-- EXCERPT start --
# Help please Elektroblock EBL 104-2



## kate13

Hi spent most of yesterday getting my electrics sorted out. I read in the Manual that the 1996 Hymer when plugged in to mains should charge the Engine Battery, and Leisure. A member on here told me it should, and to check out the ELEKTROBLOCK. 
So reading away in this English Manual, I find the page on the Elektroblock. In the book the model shown is a EBL 99. The one fitted is a EBL 104-2. 

Could anyone give me any advice please, or copy of instructions for the EBL 104-2. I notice on top a switch it states Ein/Aus. I know it charges the Leisure battery when plugged into house, but it does not do Engine Battery. Having the wrong model in book does not help.

Been looking at my Toad Cat 1 Alarm User Guide. As I have took my Battery off to charge, will it effect settings at all? Also I have had couple of times when I could not start up, due to the immobiliser, even though it was disarmed? How, and Can, I Deactivate it totally if I want?

Thank you for any help, or advice. 

Kind Regards Kate


----------



## Trevor

I dont know much about Hymer kate13, but your alternator charges the enginge battery so why would you need to charge it from the van.
The only thing  i would suggest if your engine battery is low and you need to top up is run an extension lead from the house to the engine battery and use a battery charger.


----------



## Trevor

***** said:


> It should charge up from the hook up



I bow to your knowledge of hymer


----------



## kate13

*Lol*



***** said:


> from what you have said in the past, I understand that your Hymer is a late 1990s van and is therefore not too old.
> You will find that Hymer fit different electric boxes (whatever they can get their hands on at the time) into similar vans.
> I think you have a problem and quite possibly a relay or a broken wire
> Making a joke tongue in cheek!!!wearing my hard hat for the fall out it makes a change for you to have your handbook at hand



Yes *****
I know, but I am learning from all yours, and others expertise. So thank you.
Trying to fathom out the Elektroblock, and it’s a different model any way, and all
In German does not help matters. So was just hoping someone with a EBL 104-2
May have been able to have helped me out.

Kind Regards Kate


----------



## kate13

*Elektroblock Ebl 104-2*



Trevor said:


> I dont know much about Hymer kate13, but your alternator charges the enginge battery so why would you need to charge it from the van.
-- EXCERPT end --
## [TASK INSTRUCTIONS]
• a. In the Elektroblock thread, which model does the manual show, and which model is actually fitted in the van?
• b. Write the next part of the Elektroblock forum thread, following on from its last quoted post.
The lines after this point are separate material with no connection to the Elektroblock thread.
-- DATASET ENTRIES start --
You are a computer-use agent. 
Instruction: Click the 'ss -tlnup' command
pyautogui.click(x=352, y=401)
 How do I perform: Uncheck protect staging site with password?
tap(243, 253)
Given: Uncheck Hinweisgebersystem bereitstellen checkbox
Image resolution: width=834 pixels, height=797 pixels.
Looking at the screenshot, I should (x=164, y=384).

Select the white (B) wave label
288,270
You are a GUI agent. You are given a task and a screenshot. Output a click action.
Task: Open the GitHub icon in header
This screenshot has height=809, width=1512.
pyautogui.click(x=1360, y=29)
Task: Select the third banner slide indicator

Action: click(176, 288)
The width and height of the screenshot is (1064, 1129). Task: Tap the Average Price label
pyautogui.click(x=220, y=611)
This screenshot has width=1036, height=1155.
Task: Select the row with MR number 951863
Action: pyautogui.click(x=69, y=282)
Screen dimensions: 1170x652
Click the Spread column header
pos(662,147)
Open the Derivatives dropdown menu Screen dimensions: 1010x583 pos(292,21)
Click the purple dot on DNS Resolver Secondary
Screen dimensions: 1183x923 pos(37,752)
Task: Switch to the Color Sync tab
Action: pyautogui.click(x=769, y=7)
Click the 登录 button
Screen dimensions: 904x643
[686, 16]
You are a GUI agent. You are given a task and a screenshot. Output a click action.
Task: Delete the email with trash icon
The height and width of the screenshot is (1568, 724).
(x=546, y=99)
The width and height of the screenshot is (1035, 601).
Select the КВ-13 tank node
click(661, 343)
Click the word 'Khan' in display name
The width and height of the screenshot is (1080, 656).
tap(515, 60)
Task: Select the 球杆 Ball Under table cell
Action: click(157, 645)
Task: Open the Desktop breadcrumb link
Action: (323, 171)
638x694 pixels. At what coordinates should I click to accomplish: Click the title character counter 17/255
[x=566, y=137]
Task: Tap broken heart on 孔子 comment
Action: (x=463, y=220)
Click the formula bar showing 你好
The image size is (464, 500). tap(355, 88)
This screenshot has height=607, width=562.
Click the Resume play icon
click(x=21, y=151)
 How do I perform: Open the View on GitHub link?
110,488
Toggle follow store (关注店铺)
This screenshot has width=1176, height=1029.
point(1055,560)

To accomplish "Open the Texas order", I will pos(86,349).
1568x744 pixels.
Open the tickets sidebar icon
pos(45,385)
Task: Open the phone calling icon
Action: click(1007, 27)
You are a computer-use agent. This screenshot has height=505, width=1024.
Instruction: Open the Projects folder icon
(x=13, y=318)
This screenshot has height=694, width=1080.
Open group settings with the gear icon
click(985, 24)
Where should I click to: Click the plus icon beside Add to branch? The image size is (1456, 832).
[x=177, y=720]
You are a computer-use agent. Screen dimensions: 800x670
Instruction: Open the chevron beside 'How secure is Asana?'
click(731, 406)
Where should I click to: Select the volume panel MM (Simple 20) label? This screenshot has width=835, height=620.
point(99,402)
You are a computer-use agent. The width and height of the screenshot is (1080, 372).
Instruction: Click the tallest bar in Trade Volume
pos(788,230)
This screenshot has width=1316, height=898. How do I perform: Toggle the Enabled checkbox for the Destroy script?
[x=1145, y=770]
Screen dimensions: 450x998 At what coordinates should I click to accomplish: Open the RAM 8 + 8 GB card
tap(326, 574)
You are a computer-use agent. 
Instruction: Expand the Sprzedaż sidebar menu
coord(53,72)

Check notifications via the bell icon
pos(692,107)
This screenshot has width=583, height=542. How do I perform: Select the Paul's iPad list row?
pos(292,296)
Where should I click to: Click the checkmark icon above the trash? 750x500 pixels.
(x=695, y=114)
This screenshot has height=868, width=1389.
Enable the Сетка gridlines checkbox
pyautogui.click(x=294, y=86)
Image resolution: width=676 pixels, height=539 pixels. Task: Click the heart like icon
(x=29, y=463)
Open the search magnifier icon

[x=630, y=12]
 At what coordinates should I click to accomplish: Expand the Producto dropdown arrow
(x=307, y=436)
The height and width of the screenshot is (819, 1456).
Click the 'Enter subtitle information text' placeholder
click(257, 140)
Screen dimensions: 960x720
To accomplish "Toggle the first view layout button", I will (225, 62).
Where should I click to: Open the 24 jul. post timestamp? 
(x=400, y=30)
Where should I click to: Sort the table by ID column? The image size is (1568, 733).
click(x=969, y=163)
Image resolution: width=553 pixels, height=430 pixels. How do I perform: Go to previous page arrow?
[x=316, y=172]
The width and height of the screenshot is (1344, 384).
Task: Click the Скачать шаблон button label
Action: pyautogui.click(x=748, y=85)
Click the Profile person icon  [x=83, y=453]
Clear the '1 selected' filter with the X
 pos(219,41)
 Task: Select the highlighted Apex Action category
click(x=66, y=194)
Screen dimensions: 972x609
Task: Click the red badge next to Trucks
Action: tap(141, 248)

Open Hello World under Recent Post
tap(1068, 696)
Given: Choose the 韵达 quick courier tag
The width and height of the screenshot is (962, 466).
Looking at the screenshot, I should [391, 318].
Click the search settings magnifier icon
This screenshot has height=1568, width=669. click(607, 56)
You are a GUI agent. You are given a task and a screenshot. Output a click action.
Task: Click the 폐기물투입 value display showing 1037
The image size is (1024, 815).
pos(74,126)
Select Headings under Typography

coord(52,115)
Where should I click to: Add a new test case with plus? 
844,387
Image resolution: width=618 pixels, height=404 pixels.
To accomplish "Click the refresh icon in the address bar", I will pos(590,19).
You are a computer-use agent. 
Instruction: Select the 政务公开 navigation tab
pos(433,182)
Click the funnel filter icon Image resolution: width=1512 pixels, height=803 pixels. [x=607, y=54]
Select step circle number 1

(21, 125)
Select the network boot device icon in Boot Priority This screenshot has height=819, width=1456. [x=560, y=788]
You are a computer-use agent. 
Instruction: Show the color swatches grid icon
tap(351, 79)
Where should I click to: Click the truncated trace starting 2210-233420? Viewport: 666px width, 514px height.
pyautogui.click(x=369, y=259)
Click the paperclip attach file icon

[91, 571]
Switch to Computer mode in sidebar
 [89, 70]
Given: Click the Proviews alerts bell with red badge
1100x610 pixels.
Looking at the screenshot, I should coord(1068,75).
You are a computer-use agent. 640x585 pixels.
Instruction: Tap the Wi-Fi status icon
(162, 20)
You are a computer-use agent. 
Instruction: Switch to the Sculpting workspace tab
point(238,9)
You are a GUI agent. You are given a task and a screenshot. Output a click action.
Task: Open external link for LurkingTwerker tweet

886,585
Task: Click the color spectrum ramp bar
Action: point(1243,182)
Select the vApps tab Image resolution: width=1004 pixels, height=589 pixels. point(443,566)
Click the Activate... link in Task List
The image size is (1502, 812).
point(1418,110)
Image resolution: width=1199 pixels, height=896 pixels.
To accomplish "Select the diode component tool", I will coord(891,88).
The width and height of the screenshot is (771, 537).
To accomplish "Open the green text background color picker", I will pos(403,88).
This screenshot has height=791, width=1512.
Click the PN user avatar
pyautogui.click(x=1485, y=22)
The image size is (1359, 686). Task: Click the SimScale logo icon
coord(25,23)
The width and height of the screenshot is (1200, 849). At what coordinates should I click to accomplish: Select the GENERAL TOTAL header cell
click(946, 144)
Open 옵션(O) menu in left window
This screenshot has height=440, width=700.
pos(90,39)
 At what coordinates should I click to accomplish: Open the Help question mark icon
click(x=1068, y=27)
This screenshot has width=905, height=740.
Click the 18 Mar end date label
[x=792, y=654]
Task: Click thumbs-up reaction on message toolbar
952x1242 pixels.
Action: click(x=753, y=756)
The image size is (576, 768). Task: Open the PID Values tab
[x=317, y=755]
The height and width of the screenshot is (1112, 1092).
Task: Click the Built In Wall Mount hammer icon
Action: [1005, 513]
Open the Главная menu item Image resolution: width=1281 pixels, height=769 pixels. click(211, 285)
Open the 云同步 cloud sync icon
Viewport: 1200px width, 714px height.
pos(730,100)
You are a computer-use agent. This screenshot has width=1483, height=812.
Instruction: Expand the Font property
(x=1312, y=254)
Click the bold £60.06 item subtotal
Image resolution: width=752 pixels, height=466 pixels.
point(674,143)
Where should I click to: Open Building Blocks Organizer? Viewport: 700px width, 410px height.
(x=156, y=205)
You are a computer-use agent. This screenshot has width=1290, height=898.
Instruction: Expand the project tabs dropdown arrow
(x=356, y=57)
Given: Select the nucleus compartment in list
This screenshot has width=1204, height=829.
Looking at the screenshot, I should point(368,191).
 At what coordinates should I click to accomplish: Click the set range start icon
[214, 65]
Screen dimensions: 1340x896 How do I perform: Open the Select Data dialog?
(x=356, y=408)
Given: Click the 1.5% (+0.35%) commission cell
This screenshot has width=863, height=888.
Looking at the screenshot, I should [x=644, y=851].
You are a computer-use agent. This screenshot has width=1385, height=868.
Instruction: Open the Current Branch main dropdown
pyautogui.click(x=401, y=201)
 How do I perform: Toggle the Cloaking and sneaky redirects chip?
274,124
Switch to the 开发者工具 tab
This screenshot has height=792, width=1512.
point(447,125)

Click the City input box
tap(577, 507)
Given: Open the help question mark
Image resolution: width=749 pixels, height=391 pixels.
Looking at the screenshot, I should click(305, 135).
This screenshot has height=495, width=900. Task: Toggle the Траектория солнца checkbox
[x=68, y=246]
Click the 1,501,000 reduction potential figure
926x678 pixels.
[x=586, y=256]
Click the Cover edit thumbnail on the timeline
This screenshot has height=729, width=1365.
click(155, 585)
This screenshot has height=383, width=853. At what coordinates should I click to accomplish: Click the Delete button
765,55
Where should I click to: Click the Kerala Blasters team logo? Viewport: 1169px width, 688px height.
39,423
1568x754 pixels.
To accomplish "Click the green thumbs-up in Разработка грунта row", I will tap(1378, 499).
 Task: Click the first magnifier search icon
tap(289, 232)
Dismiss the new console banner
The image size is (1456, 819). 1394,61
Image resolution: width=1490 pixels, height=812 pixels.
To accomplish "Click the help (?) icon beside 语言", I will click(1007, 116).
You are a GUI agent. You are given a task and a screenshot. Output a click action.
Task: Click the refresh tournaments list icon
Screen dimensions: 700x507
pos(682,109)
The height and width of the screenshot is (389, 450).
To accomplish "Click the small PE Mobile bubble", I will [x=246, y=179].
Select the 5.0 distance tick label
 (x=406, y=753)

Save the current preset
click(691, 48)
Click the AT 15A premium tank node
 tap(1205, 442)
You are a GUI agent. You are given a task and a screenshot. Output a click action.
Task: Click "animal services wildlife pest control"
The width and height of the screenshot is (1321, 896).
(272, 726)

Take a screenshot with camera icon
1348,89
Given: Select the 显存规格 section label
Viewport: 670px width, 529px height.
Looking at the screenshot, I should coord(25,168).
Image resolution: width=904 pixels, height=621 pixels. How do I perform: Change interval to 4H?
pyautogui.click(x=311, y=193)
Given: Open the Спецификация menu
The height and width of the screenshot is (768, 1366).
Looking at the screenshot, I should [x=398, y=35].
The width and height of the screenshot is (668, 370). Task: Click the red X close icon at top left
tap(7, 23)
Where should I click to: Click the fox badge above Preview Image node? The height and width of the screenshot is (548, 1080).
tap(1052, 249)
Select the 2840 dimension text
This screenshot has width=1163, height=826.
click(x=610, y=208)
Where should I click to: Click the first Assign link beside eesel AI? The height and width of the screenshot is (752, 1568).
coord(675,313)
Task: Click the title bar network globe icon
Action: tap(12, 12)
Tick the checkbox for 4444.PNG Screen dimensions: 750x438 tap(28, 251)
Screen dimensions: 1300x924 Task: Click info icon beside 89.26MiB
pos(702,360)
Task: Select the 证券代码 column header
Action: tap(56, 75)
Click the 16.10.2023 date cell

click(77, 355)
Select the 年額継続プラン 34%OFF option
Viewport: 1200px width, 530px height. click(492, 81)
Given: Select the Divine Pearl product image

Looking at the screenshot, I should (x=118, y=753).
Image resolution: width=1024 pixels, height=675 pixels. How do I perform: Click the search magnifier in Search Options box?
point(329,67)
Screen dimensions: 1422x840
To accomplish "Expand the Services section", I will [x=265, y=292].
-- DATASET ENTRIES end --
## [EXERCISE RESPONSES]
• a. The manual shows an EBL 99, but the van has an EBL 104-2.

• b.
> The only thing  i would suggest if your engine battery is low and you need to top up is run an extension lead from the house to the engine battery and use a battery charger.



Trevor 
According to the manual, and other things I have read up on. It does not recommend you charge it that way. Plus it should, when plugged into House, or Hook-up, charge both Batteries. I only found out due to having it plugged into house mains, and because we had not got round to using it yet, the Engine battery went flat.

So yes, the battery is now in garage on charge. I have also ordered a Van Blink Battery Management unit. Which should in theory keep all batteries topped up. So I hope I will not have this problem any more? Fingers crossed.
That said, I would still like information on the Elektroblock EBL 104-2

Kind Regards Kate


----------



## kate13

*Website*



***** said:


> Doesn't seem to work, but I have it in my Web bookmarke exactly how it is shown here and it takes me to a handbook in English.
> Maybe I have it stored on my pc and the book mark is out of date.
> I suggest that you sniff about on the Hymer website in English for handbooks



Thank you. No link is no good. I have sent Hymer an Email, maybe get a reply?

Kind Regards Kate


----------



## kate13

*Transformer*

Hi *****
Just out of interest, how is your elektroblock wired, so that when you use hook up, or house mains, it charges both batteries?
There does not seem to be much difference between ebl 99, or ebl 100. I have the solar, the leisure, but cannot see were the engine battery is coming into Transformer. Unless maybe a fuse blown?

Thank you for all your help

Kind Regards Kate


----------



## David & Ann

Hi Kate,  I noticed that you mentioned a swithch which says Ein/Aus. Ein means ON, Aus means OFF. Normally your batteries are being charged while on the run. On site, if you plug in from outside, it should charge your liesure batteries.


----------



## kate13

*charge your liesure batteries*



David & Ann said:


> Hi Kate,  I noticed that you mentioned a swithch which says Ein/Aus. Ein means ON, Aus means OFF. Normally your batteries are being charged while on the run. On site, if you plug in from outside, it should charge your liesure batteries.



Hi David & Ann
Thank you for reply. Yes I found out what Ein/Aus. on/off thank you.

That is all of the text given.